Sur 1 023 salariés, le CH compte 67 % de femmes et 33 % d’hommes. Si l’on s’en tient au corps médical, le rapport s’inverse : 38 % de femmes. À l’Ehpad de Thuir, l’écart se creuse : 85 % de femmes ! Les « postes administratifs et soignants » sont « majoritairement occupés par des femmes », tandis que les « postes techniques » le sont « par des hommes », peut-on lire dans un document interne synthétisant les résultats.

Un plafond de verre

« Plus les responsabilités sont élevées, moins les femmes sont nombreuses », pointait le rapport sur l’égalité professionnelle hommes-femmes dans la fonction publique. Le CH de Thuir ne déroge pas à cette règle : les ASH sont toutes des femmes, signale le directeur ; elles représentent 74 % des infirmières et des aides-soignantes mais moins de la moitié des cadres de santé et, sur cinq cadres supérieurs, il n’y a qu’une femme !

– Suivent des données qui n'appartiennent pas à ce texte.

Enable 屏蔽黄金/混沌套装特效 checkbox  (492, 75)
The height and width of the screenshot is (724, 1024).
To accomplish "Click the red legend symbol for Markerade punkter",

Côté absentéisme, le taux féminin est de 31,5 jours par an, en moyenne, contre 19 chez les hommes. Les femmes sont au-dessus, quel que soit le motif(2), mais l’écart le plus fort concerne la maladie (13,5 jours pour les femmes, 7,5 pour les hommes). En outre, ils ne sont pas absents au même moment de leur carrière : 60 % des absentes ont entre 30 et 49 ans ; 59 % des absents ont plus de 50 ans. Quant au temps partiel, il concerne 21 % des femmes contre 13 % des hom­mes. Alors que 45 femmes travaillaient à temps partiel pour élever un enfant de moins de 3 ans en 2013, seuls 2 hommes étaient dans cette situation. Le temps partiel non choisi concerne les femmes à 70 %.

En matière de salaires, les titulaires hommes gagnent en moyenne 432 € brut de plus par an que les femmes. L’écart atteint 2 304 € brut annuel en faveur des hommes pour les non-titulaires en CDI. Chez les médecins, le salaire moyen hors primes est supérieur de 192 € brut mensuel en faveur des hommes. Primes incluses, l’écart se creuse à 1 080 € brut mensuel : « Ils prennent beaucoup plus de gardes que les femmes », décrypte Philippe Banyols. L’un des rares indicateurs favorables aux femmes concerne la formation : 5,8 jours en moyenne pour elles contre 3 pour eux.

Malades plus jeunes

« Ni la FHF ni la DGOS ne disposent de données objectives mais ma conviction personnelle, c’est que c’est la même chose partout », analyse Philippe Banyols. Pour le directeur, la véritable surprise concerne l’égal accès à la santé des personnels. « Les femmes tombent malades plus jeunes, hors pathologies liées à la grossesse. Il y a de plus en plus de familles monoparentales, les mères n’ont pas le temps de se préoccuper de leur santé », avance-t-il.

« La prochaine étape » va consister à « travailler avec les services de santé au travail pour comprendre les causes des arrêts », indique-t-il. En attendant, des associations ont été invitées à proposer des consultations de dépistage du cancer du sein au CH. L’établissement organise aussi « tous les ans une journée Portes ouvertes », dédiée à l’égalité professionnelle, signale son directeur : « On y invite les institutions compétentes et des universitaires. » Chaque édition a le soutien d’une marraine : en 2014, ce sera la chef d’orchestre, violoniste et écrivaine, Léonor de Récondo.

1- La fonction publique hospitalière compte 76 % de femmes.

2- Accident du travail, de trajet, maladie professionnelle, maladie, maternité/ paternité ou congé longue durée ou longue maladie.